Examining the fallout of this “odd alliance” amongst the professional and managerial classes, which includes academics in the social sciences and the humanities is imperative. This is so because the failure of the social sciences and humanities as disciplines to produce counter discourses to avert the aftermath of the maximalist COVID-19 consensus puts into question the critical role and the independence of the entire university system moving forward in the post-pandemic world.
Social scientists and humanities scholars, especially those protected by tenure track positions, have a responsibility to proactively critique any rapidly formed ‘elite’ consensus – even when such consensus is at least on the surface benevolent and undertaken as a humanitarian call for “protecting the vulnerable” and “saving lives.”

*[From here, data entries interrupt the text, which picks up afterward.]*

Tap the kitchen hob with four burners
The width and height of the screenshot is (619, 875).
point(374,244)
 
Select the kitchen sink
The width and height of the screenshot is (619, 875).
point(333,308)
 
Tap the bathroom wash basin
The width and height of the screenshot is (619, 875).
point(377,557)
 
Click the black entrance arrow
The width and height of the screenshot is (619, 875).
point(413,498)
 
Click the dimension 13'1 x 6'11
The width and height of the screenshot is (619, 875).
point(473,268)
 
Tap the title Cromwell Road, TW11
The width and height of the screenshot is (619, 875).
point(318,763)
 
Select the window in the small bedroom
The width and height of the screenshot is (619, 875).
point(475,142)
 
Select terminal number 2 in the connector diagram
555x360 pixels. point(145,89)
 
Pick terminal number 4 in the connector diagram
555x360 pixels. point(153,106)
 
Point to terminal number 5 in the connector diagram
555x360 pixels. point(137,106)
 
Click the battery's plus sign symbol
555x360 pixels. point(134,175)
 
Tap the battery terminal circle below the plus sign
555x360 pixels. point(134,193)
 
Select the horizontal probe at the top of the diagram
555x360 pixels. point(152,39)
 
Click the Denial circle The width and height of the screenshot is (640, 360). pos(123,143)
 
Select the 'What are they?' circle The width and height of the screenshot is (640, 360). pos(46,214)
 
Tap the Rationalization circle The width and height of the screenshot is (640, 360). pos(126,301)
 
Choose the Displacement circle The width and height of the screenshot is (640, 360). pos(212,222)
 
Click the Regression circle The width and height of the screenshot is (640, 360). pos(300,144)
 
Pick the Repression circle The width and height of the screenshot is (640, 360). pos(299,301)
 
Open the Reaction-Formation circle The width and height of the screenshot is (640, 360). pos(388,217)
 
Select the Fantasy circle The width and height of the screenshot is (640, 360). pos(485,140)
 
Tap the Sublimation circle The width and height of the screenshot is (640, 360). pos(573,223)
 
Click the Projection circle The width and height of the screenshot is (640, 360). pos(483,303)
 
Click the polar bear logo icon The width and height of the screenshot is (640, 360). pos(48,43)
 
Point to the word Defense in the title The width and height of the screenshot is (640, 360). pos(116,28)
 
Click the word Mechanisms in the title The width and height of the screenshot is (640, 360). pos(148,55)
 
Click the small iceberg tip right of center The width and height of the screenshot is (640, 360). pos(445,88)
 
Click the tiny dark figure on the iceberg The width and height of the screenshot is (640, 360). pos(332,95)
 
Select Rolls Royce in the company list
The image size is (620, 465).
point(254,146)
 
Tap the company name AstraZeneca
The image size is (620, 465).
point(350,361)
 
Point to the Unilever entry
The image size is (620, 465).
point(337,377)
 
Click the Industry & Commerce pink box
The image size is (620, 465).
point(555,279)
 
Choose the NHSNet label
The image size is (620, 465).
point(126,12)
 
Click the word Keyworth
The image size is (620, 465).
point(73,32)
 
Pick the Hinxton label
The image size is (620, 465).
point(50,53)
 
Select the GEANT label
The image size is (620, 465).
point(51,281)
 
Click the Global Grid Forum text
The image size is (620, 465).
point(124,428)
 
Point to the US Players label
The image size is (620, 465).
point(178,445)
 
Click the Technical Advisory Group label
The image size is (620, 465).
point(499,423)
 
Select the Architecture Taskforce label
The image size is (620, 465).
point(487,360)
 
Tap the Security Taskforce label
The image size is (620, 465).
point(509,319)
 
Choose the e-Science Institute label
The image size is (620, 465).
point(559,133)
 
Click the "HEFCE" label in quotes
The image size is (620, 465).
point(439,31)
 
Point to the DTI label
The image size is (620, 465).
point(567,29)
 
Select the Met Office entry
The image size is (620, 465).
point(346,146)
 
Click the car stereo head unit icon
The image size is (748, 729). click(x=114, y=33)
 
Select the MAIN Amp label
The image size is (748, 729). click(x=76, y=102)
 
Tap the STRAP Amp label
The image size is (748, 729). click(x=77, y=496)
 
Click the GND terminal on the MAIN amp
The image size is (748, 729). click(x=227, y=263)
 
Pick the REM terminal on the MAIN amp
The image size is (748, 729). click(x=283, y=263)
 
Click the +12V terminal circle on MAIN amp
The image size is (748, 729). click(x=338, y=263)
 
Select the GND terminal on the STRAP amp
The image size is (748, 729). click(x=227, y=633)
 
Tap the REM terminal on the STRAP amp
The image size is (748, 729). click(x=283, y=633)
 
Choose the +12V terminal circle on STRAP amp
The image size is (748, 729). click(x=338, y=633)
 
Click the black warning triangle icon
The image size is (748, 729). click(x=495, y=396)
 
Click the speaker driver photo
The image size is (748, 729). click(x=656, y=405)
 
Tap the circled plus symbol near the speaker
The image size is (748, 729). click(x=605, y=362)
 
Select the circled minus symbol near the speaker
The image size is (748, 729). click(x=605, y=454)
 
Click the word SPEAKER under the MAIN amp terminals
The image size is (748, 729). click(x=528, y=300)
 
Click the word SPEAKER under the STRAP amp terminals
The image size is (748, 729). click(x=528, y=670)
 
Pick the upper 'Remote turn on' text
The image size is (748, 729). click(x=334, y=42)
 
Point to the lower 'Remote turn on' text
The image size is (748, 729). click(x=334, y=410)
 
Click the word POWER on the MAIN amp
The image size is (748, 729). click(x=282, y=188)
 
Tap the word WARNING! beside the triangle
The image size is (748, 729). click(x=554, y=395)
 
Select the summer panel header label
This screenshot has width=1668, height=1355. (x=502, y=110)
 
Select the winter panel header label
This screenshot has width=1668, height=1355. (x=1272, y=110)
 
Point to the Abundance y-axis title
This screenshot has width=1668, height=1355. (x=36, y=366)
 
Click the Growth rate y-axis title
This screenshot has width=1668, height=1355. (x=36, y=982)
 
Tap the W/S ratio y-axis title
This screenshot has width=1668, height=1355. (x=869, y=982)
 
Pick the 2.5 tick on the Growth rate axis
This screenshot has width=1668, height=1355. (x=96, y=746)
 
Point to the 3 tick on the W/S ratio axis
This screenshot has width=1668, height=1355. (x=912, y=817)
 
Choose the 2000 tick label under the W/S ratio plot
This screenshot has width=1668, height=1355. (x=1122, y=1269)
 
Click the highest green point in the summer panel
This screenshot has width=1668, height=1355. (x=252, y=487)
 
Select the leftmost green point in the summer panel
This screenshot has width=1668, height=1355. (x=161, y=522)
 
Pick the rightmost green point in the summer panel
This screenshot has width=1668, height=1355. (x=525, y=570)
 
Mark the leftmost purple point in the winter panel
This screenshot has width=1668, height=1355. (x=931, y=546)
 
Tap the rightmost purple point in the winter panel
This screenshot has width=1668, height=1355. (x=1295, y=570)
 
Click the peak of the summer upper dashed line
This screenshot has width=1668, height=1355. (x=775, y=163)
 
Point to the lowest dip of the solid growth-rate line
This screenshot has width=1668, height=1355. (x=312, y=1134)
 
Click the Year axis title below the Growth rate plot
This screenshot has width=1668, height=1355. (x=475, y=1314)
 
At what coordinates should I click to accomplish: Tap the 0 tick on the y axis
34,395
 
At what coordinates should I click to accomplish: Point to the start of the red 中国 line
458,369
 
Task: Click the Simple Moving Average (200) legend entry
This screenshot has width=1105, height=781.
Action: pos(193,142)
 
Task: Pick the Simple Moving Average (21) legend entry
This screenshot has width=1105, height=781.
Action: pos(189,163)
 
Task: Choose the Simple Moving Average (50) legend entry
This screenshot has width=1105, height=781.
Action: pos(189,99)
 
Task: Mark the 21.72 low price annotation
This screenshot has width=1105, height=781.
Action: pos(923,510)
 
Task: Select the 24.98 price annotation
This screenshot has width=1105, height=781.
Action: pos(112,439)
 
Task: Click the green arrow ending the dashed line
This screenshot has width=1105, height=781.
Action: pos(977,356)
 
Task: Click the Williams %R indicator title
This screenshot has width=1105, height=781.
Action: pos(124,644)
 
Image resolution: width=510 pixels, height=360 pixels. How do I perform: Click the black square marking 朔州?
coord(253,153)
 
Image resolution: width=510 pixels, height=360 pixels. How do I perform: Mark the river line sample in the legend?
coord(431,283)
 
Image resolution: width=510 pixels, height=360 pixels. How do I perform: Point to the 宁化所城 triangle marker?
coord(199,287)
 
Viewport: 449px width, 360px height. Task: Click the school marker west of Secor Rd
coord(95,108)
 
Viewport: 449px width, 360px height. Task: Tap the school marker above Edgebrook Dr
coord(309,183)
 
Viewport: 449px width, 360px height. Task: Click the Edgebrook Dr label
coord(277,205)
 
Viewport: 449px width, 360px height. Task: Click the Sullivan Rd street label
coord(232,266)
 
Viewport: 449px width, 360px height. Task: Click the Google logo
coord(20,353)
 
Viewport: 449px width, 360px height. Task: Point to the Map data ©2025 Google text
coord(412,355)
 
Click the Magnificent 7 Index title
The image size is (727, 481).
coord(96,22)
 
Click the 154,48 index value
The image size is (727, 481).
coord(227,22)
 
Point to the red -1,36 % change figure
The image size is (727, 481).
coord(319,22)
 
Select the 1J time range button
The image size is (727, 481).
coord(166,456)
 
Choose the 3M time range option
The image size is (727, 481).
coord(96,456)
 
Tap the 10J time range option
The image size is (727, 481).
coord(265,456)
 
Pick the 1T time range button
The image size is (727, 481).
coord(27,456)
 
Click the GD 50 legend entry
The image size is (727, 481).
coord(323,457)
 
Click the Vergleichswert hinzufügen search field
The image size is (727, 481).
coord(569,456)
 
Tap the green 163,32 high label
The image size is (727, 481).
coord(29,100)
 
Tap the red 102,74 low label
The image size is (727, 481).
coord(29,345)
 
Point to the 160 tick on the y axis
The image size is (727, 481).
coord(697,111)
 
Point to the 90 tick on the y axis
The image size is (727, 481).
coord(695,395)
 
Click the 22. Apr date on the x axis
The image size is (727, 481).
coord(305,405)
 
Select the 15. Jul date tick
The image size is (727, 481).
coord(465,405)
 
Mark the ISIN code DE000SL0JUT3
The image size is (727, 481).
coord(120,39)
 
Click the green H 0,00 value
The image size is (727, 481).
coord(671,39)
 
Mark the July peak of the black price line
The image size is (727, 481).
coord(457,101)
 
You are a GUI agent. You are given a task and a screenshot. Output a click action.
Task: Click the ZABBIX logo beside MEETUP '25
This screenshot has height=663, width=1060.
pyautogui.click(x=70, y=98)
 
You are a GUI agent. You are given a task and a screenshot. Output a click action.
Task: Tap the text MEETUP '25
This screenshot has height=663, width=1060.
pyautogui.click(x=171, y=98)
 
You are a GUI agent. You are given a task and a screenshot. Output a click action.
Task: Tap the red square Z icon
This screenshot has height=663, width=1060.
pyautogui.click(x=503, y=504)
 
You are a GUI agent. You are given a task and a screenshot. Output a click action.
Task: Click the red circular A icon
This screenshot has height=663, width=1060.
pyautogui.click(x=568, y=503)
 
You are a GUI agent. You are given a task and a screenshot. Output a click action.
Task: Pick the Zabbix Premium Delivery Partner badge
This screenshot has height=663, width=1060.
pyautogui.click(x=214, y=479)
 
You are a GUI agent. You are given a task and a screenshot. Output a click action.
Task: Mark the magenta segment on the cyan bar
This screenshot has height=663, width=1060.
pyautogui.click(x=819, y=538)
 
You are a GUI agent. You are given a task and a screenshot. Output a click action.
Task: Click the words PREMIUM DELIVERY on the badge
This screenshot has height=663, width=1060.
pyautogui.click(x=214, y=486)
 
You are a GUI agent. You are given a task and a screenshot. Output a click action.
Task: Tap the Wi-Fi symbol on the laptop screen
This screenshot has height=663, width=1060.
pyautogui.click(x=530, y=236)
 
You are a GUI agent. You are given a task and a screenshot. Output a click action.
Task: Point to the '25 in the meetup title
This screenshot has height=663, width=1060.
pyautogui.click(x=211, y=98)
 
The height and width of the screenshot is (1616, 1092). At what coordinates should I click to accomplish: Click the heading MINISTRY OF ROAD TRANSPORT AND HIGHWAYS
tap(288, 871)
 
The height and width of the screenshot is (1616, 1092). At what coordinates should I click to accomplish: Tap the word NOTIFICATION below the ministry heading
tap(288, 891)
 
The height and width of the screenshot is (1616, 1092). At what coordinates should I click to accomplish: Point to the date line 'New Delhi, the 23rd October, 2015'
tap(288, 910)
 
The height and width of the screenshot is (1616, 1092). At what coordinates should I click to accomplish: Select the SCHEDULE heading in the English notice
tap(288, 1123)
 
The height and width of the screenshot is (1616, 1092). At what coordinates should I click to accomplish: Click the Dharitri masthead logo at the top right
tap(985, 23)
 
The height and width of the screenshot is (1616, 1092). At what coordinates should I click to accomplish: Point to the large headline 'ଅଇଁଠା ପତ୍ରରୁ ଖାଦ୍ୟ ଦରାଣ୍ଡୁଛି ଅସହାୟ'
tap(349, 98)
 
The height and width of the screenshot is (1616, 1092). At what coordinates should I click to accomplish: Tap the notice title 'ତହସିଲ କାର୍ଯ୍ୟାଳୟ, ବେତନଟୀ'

In the end, there is a long line of critiques of humanitarian discourses as it reproduces unwarranted class inequalities and other forms of privileges. The uniform alignment of academic disciplines with the COVID-19 regime needs to be interrogated as the whole purpose of disciplinary traditions is to offer a diversity of entry points, factors to consider, levels of analysis, and the historically informed unveiling of unintended consequences to any solution – again even if benevolent – to a problem facing humanity. This independence is essential in moments of crisis.
We need to ensure the space for authentic and unrestrained academic freedom, and that includes respectful engagement with dissenting ideas in educational institutions and the media. This is essential not just for the survival but the flourishing of these vital institutions and democracy itself.